I have no idea whether this information, published five weeks before the election, will turn voters away from this president. I stopped trying to read the taste and tolerance of the American electorate after Trump mocked a disabled reporter and denigrated Mexicans and bragged about grabbing women by their genitals and still sailed to victory in 2016.

But I do know this. When my husband and I sit down to do our taxes, we sweat every deduction like an IRS auditor is peering over our shoulders as we calculate. Did we get a receipt from that Salvation Army donation? Does $48 hospital parking count as a medical expense? Do we have the tax ID for that summer camp that might be tax deductible under the Child and Dependent Care Credit? I bet most Americans can relate.

It never occurred to me that I could deduct my hair care. Now, I also never had my own reality TV show. Or a presidential campaign. So maybe my hair never counted as a work-related expense.

Then again …

If you Google "Heidi Stevens hair," you'll discover that many readers maintain my work suffers perilously from a lack of hair care.
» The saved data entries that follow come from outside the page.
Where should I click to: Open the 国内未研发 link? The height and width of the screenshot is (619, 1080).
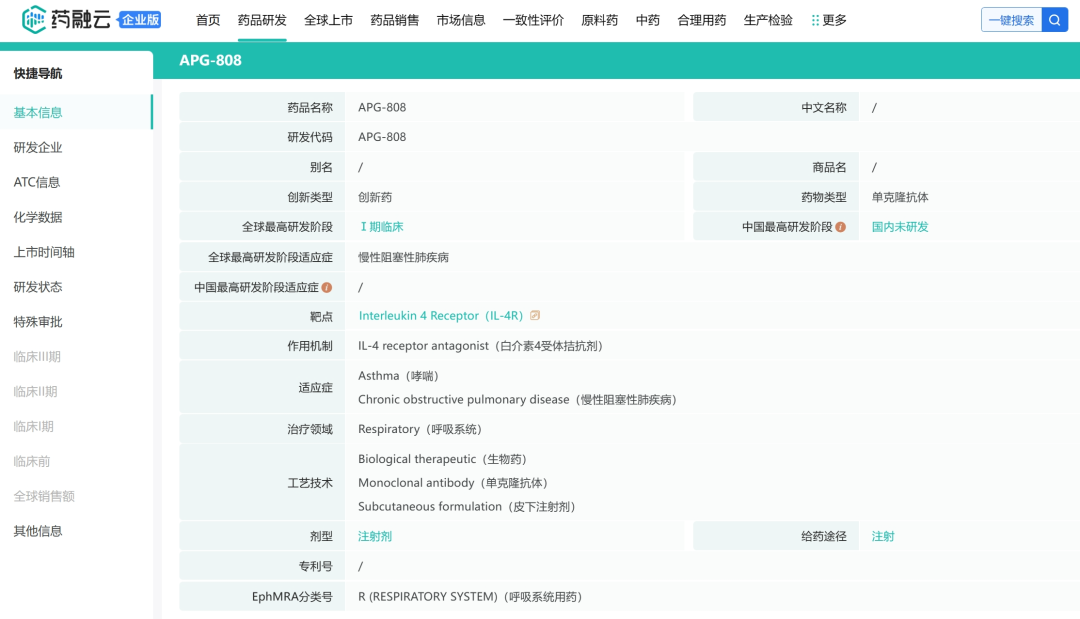point(900,227)
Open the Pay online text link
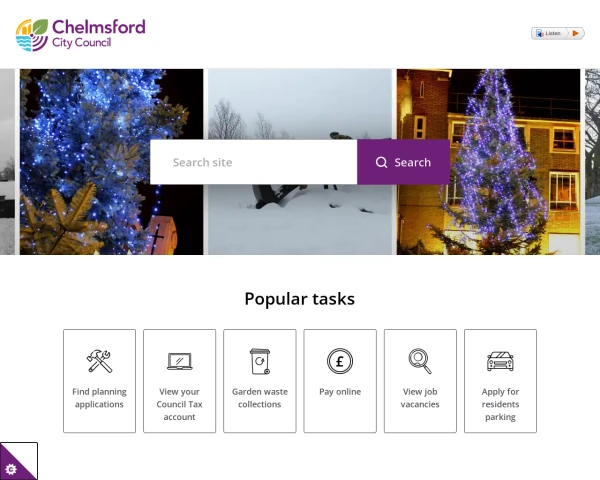 pyautogui.click(x=340, y=392)
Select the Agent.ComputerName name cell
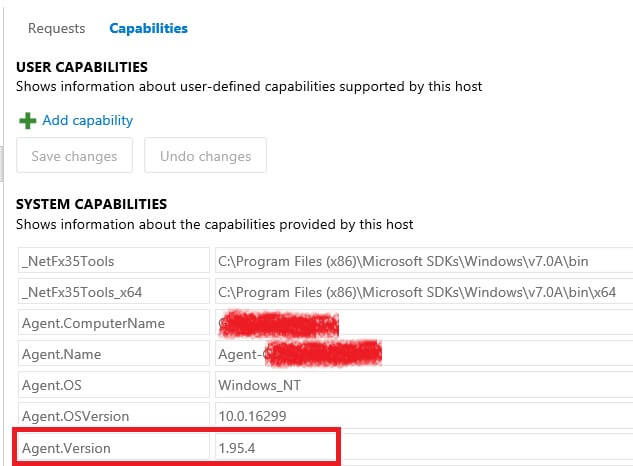633x466 pixels. (x=114, y=322)
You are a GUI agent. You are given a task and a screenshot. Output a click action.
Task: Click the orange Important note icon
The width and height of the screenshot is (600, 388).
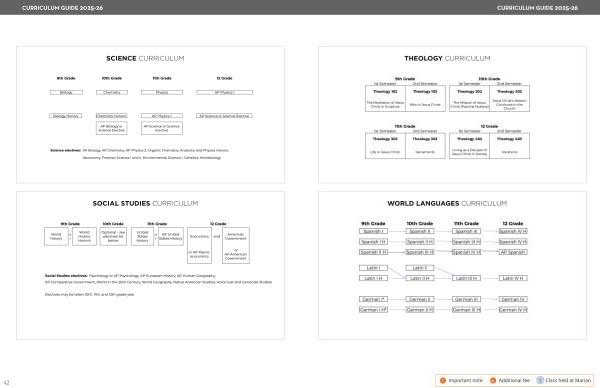(x=443, y=380)

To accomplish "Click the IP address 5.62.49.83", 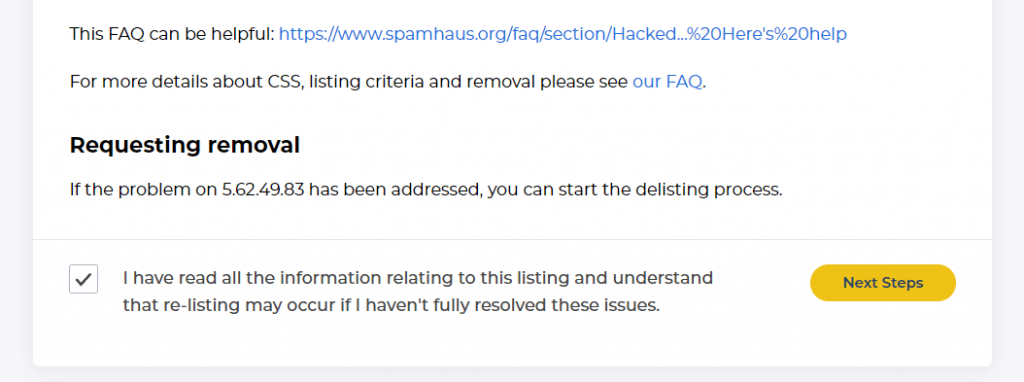I will coord(265,190).
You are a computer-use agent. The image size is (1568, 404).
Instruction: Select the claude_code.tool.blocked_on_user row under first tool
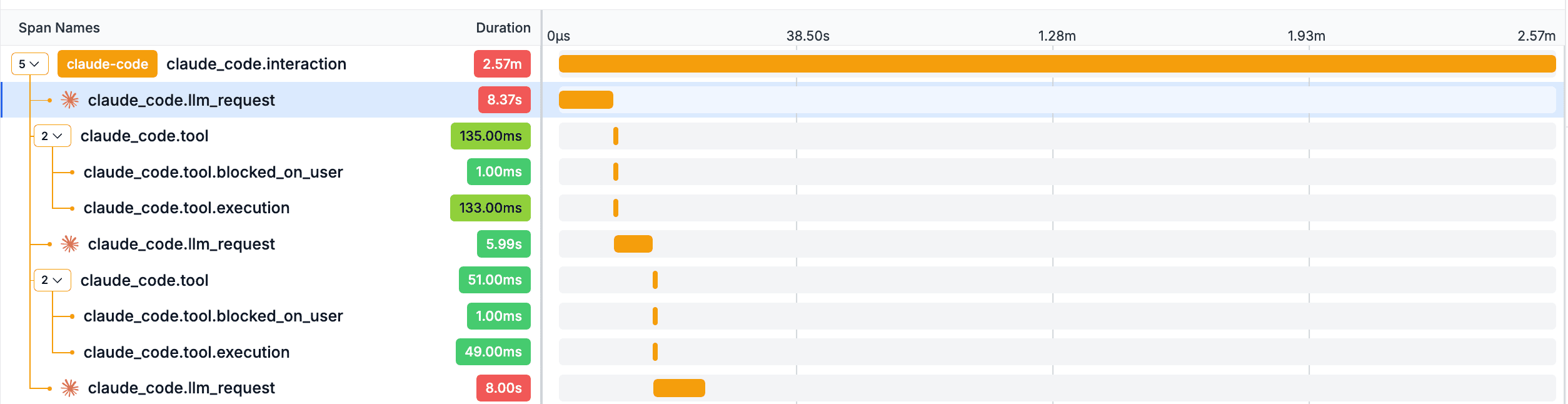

"For heaven sake, comb your hair," offers Jacquie. "Your picture instills not one iota of a knowledgeable person."

"I would ask you to develop some insight," writes Amy, "but anyone who thinks the hairstyle you have is attractive likely is overflowing with too much narcissism to grasp the idea of personal insight."

"My neighbors and I," writes Karen, "give you permission to shoot your hairdresser."

It's a whole thing. "Today" wrote about it. The New York Daily News wrote about it. A "Hairgate" video was made. TV appearances happened.

One reader used to send me a handwritten letter every week, with my column photo clipped from the newspaper and stapled to the top of each note.

"Since you don't seem to care about your appearance enough to get an easy care hairdo — one you can comb once a day, nor do you care about other people's thoughts on your appearance — I will solve my being troubled by your photo with the column," she wrote in the first note. "I'll simply remove it each week — here's #1."

I stopped getting her letters after we moved out of Tribune Tower. Still, the hair critiques trickle in here and there, a weekly reminder that for some readers, the thoughts formed inside my head will never be as interesting as the hair that sits on top. So be it.

It's all a moot point now, as are the hair scandals spanning Clinton to Edwards, Lightfoot to Pelosi. Trump's hair-related tax dodge puts them all to shame. No amount of Air Force One preening or mid-pandemic trimming can compare to spending $70,000 on your hair (that's 175 John Edwards cuts) and then using that small fortune to reduce the taxes you owe.

It's hardly the most damning detail in the Times investigation. But it's another piece of overwhelming evidence that the man running this country lives and works by his own dubious rules, even as he crows on and on about law and order.

Appearance isn't everything. No matter how much money you spend (or lose) trying to make it so.

Heidi Stevens is a columnist for the Chicago Tribune.